La vita è come un viaggio per mare: ci sono giorni di calma piatta in cui non si scorgono nuvole sopra la nostra testa, altri in cui il vento tira forte e dobbiamo stare attenti a non perdere il controllo del timone, altri ancora in cui ci ritroviamo nel bel mezzo di un nubifragio e ci chiediamo quando raggiungemo un porto sicuro in cui poter tirare un sospiro di sollievo.
Come clowndottori, in ospedale incontriamo bambini e famiglie che stanno vivendo ognuno di questi pezzi di viaggio e, empaticamente, anche noi ci sentiamo parte della loro crociera.
Si sa, è nei momenti più complicati che si creano i rapporti più solidi e duraturi, e nella degenza spesso noi rappresentiamo uno spicchio di vitalità. E così, passata la tempesta, le relazioni ne escono indissolubili e, anche a distanza di anni, i bambini e le loro famiglie non ci associano alla malattia ma ai momenti di bellezza creati insieme.

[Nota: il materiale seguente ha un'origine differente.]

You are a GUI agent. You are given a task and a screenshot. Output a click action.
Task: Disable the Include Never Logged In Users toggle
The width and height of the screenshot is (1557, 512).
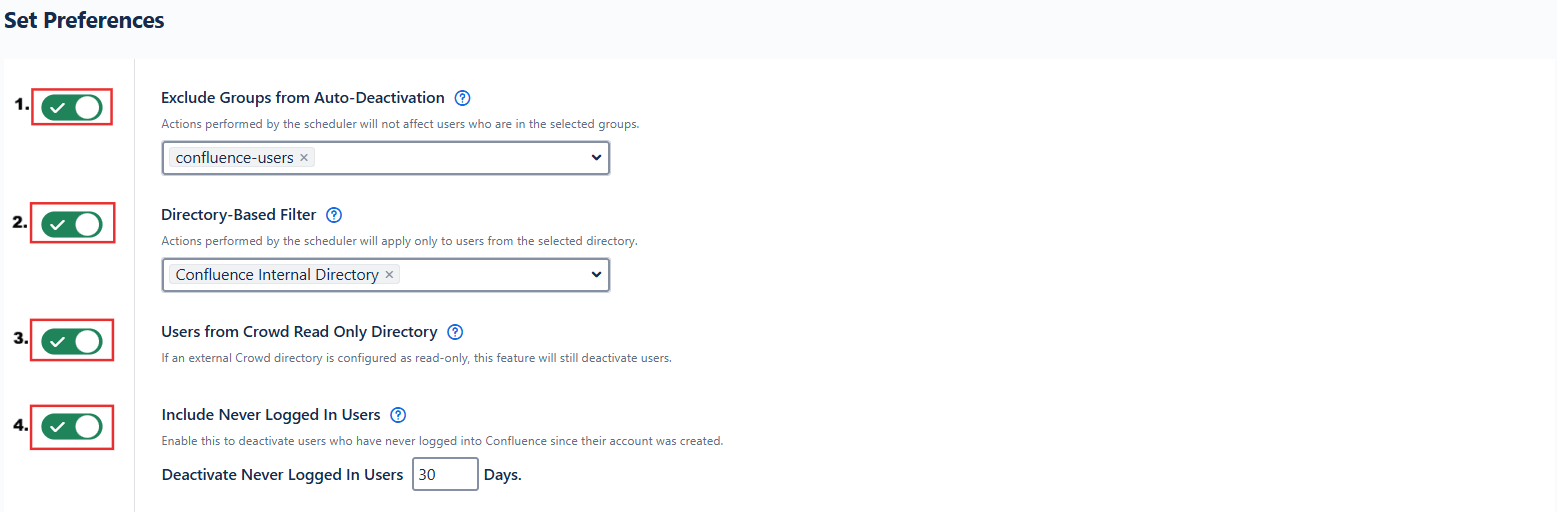click(72, 427)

Proprio da qui è nata l’idea del 18 giugno
Organizzare una giornata in barca a vela con bambini incontrati nel loro percorso di cura in ospedale. Per scrivere un capitolo al di fuori dell’ospedale di questo viaggio insieme iniziato in corsia. Il tutto è stato possibile grazie all’aiuto nell’organizzazione da parte dell'”Associazione Davide Ciavattini” e alla generosità di Ermanno, Presidente di www.educationsport.it , amico di una vita della dottoressa Dindoló e appassionato proprietario di una barca a vela di cui siamo stati ospiti.
Il viaggio in mare
Per i giovani marinai era la prima volta che mettevano piede su una barca: l’emozione e l’adrenalina erano tante! Appena salpati, il piú piccolo della ciurma è stato messo al timone per primo e a turno tutti hanno provato l’emozione di sentirsi padroni del mare. La giornata è volata tra virate, bagno nell’acqua turchese, pranzo al sacco e piccola siesta cullati dalle onde.
Rientrati in porto c’è chi ha domandato: “Solo una giornata? Non potevamo stare in barca una settimana?”. Questa è la grande capacità della clownterapia: permettere che si creino rapporti che non mettono etichette (sulla barca noi clowndottori non avevamo naso rosso o camice, ma i bambini ci chiamavano in maniera naturale col nome clown con cui ci hanno conosciuti in ospedale) e che si fondano sulla consapevolezza di aver vissuto insieme un pezzetto intenso di viaggio.
È stata un’emozione aggiungerne un altro pezzo costellato di svago e allegria.